I decided to give macarons a go for the first time yesterday :)
I was a little bit worried they wouldn't turn out, as I'd been warned many times about the trickiness of making these gorgeous little cakes... but I decided to step up to the challenge - I love macarons so much! Also I had come across a recipe in one of the Donna Hay magazines for Rosewater Macarons with Coconut Butter Cream that I was just dying to try out :) I mean seriously, yum!
In the end I needn't have worried so much because it actually all went really smoothly! Not sure if it was just beginner's luck - I guess I'll have to make them again :)
Here is the recipe, courtesy of Donna Hay of course:
ROSEWATER MACARONS WITH COCONUT BUTTER CREAM
1 1/4 cups (200g) icing sugar
1 cup (120g) almond meal
1/2 teaspoon rosewater
pink food colouring
1 tablespoon caster sugar
Coconut Butter Cream:125g butter, softened
1/2 cup (80g) icing sugar
1/2 cup (40g) dessicated coconut
To make the coconut butter cream, place the butter in an electric mixer and beat for 6-8 minutes or until pale and creamy. Add the icing sugar and beat for a further 10 minutes or until light and fluffy. Add the coconut and beat until combined. Place the mixture in a piping bag and refrigerate until needed.
Preheat oven to 150 degrees Celcius. Sift the icing sugar and almond meal into a bowl and mix to combine. Set aside. Place the eggwhites, rosewater and a few drops of food colouring in an electric mixer and whisk on high for 30 seconds. Add the caster sugar and whisk for a further 10 minutes or until stiff peaks form. Fold through the almond meal mixture in 2 batches until smooth. Place the mixture in a piping bag fitted with a 1.5cm plain nozzle and pipe 4cm rounds onto baking paper. Lightly tap the trays (to remove any air bubbles from the mixture). Allow to stand for 20 minutes or until a 'skin' forms on top of the macarons. Reduce temperature to 130 degrees Celsius and bake macarons for 17-18 minutes or until crisp on the outside and moist in the centre. Allow to cool completely on trays. Pipe the coconut butter cream onto half the cooled macarons and sandwich with remaining macarons. Makes 24.
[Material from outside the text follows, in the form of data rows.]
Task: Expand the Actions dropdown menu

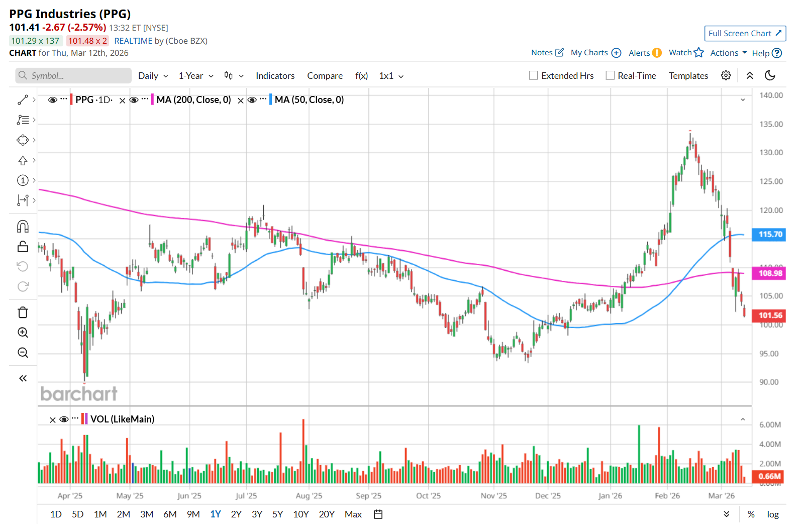Action: 728,53
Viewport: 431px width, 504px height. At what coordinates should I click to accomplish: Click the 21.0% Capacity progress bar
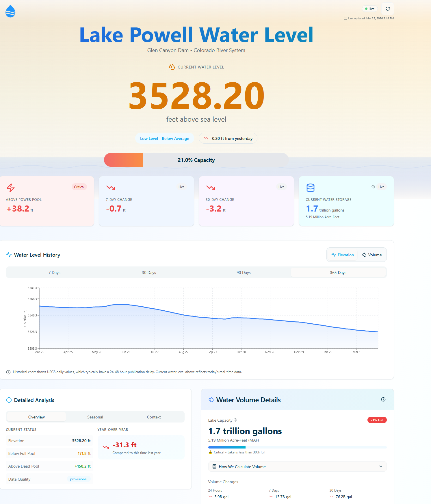click(x=196, y=160)
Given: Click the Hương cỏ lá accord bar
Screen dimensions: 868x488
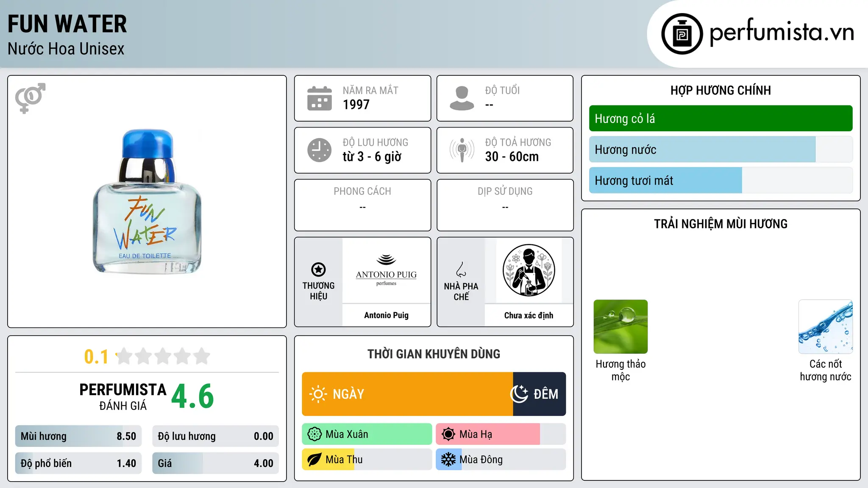Looking at the screenshot, I should coord(721,119).
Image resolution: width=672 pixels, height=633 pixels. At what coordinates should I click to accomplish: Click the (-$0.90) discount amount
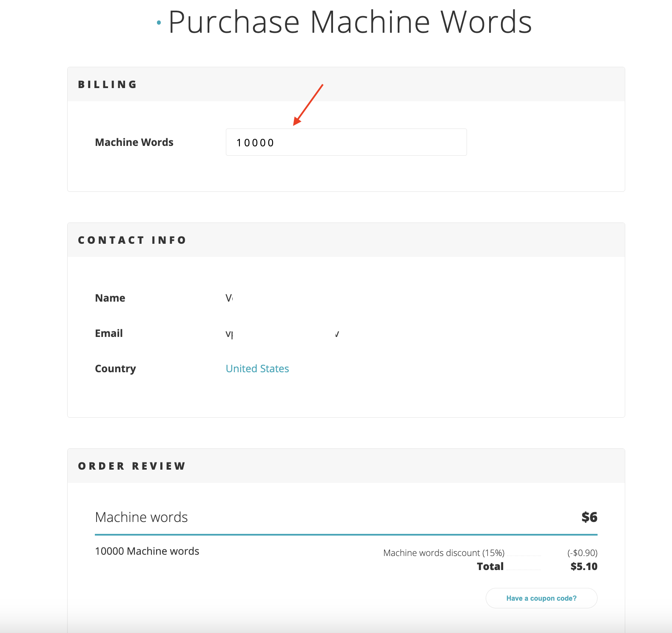pyautogui.click(x=582, y=553)

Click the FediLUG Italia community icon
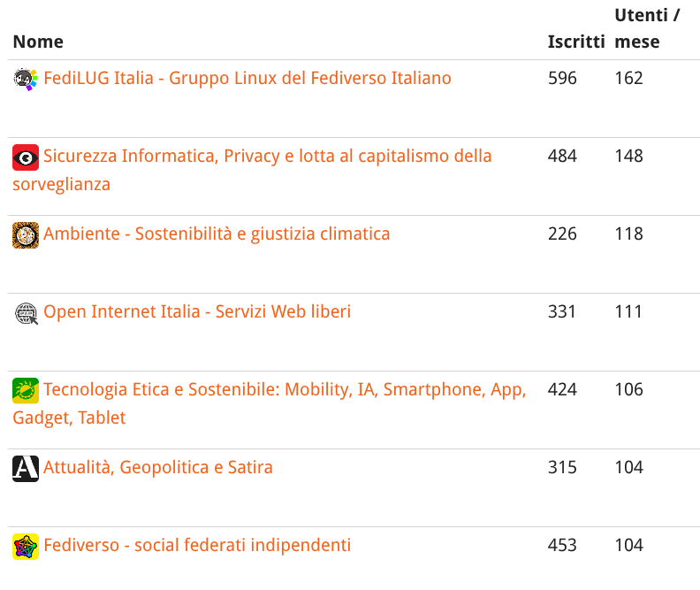click(x=26, y=79)
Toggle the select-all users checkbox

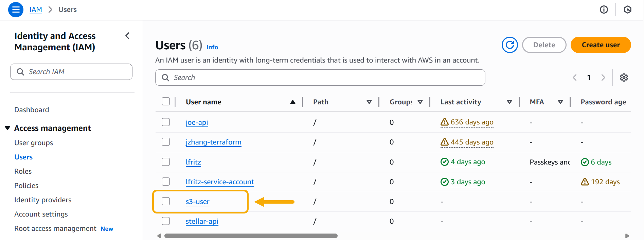pos(166,102)
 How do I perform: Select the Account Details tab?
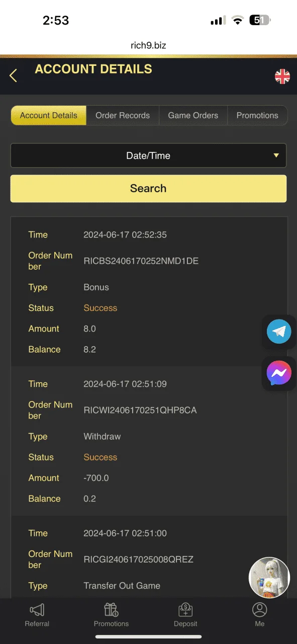pyautogui.click(x=49, y=115)
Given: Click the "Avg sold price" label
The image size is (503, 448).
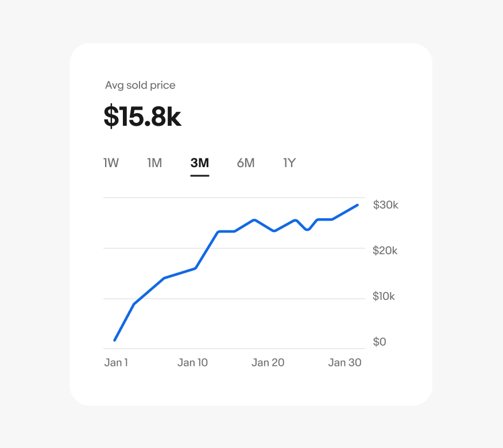Looking at the screenshot, I should [140, 86].
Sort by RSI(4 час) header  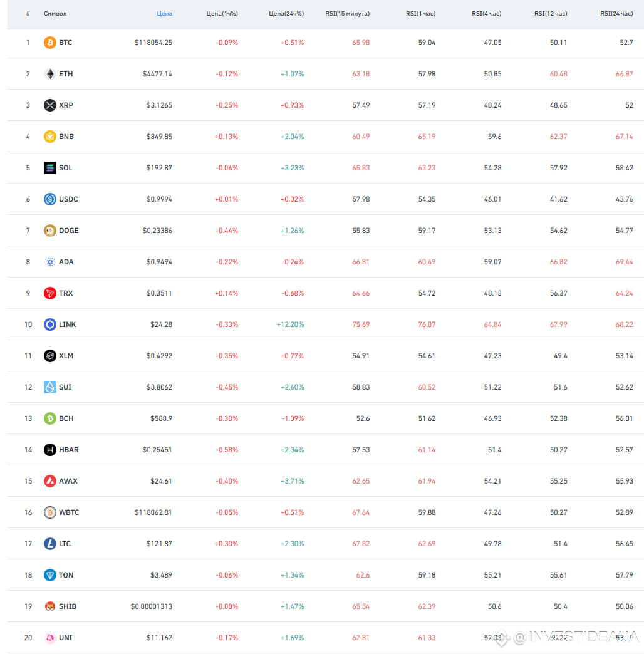coord(486,13)
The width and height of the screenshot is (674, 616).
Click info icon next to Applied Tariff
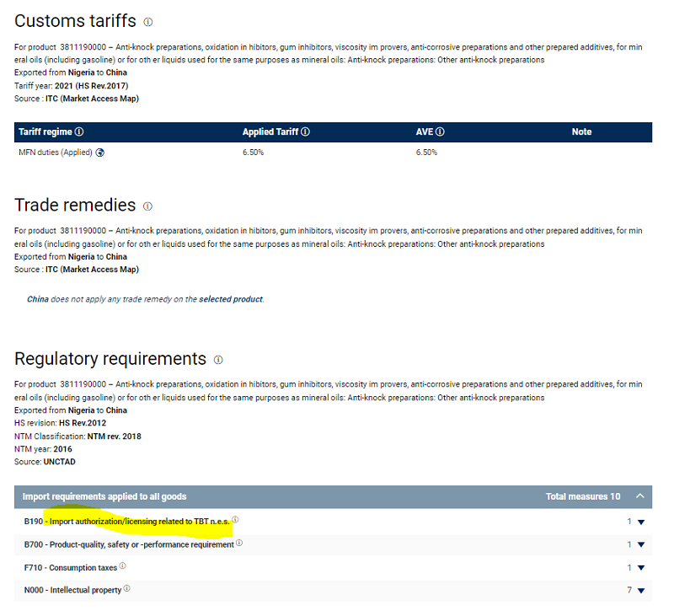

There were a couple of things I found slightly challenging:
1. The first time I started piping the circles onto the baking paper I found it a bit difficult to make them all the same sizes - some of them turned out a bit too big. By the time I was doing the second batch I had figured it out though! A bit of practice made all the difference :) I also wasn't totally sure what the 'skin' was supposed to look like when it formed. The recipe said to let them sit for about 15 inutes, but I found that they were still quite sticky so I let them sit about 30-45 minutes to be sure.
Here's the second (more even sized) batch piped onto the baking paper waiting for the 'skin' to form:
2. Every oven is a bit different and unfortunately mine is quite old and often lets me down... I found it a little difficult to judge when the macarons were ready. It was a bit of trial and error for me and a couple of them hadn't quite cooked all the way through when I took them out. However I didn't want them to burn and become brown on top or lose that chewiness on the inside. Anyway my recommendation would be to just make a few batches and work out the appropriate time for your oven.
Here they are just out of the oven (I got quite excited at this point because they were looking like REAL MACARONS!):
All filled with the coconut buttercream (you'll notice that my filling is pink, that's because I added s few drops to the butter cream as well as to the macaron mixture):
And here the are all done and ready to be eaten :) They tasted really good too! YUM!